When trying to make my significant other to understand what was happening I wanted to run it myself. I was amazed how simple that was!
- Install the assembler[2]
- Install dosbox[3]
- Get the source[4] and put it into c:\temp\demo\memories.asm
- Start nasm and enter:
cd c:\temp\demo
nasm.exe memories.asm -fbin -o memories.com
- Start dosbox and enter:
mount d c:\temp\demo
d:
dir
memories
- Press [ALT][ENTER] for fullscreen
The dosbox config is not optimized but it runs with sound with the default settings!
For me this is somehow much more impressive than simply watching the video.
PC64k is the main size constrained demo format, where people do seriously impressive things. 256b is the masochists category, where doing anything at all is hard. 4k intros are in between.
It's interesting that the demo scene is very Windows/DOS focused, unlike other hacker scenes. Linux or Mac demos are basically not a thing. You're far more likely to see C64 or Amiga demos.

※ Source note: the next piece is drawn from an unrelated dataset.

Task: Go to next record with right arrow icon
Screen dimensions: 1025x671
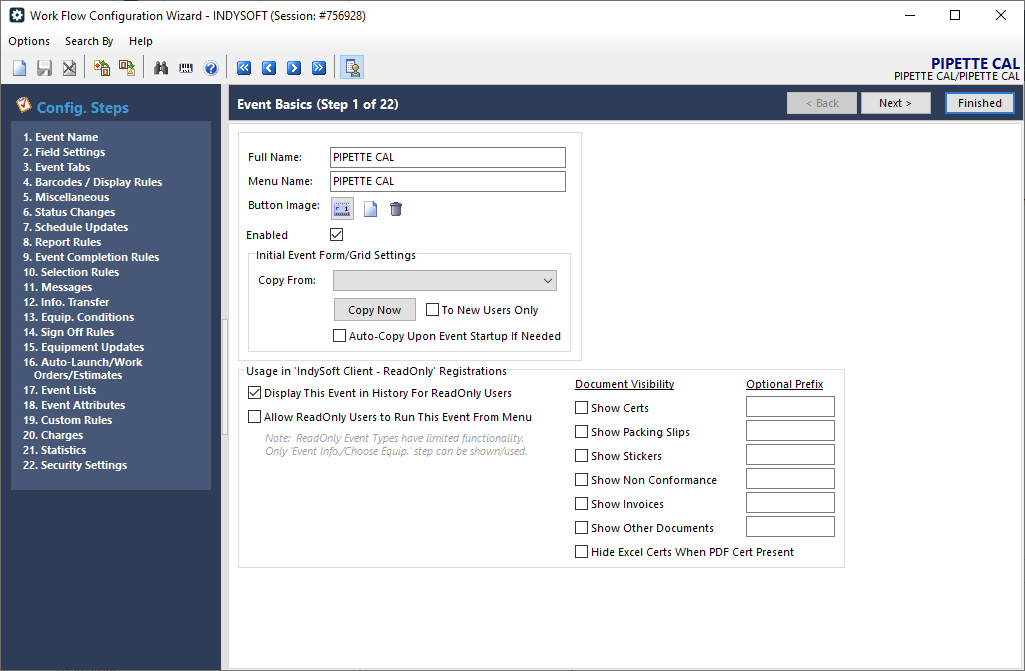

Well I guess it makes sense after all, because in DOS you kinda have an "API", for instance using the default interrupts you can select video modes, and the video memory is mapped at a fixed offset and so forth. In Linux due to API fragmentation it would be hard to agree on something that works in the future, and even know likely more setup boilerplate setup code is needed.
Agreed. Just as a heads up regarding "future safety", the guys at NVIDIA - for now - seem to keep the door open for Dos/Bios with very high possible resolutions https://www.pouet.net/prod.php?which=63522#c858522 and even without the need for going the VESA way. Nothing i would really rely on in a business case ;) but neat anyway. (Mode List for several current GPUs : https://www.pouet.net/topic.php?which=11672&page=1 )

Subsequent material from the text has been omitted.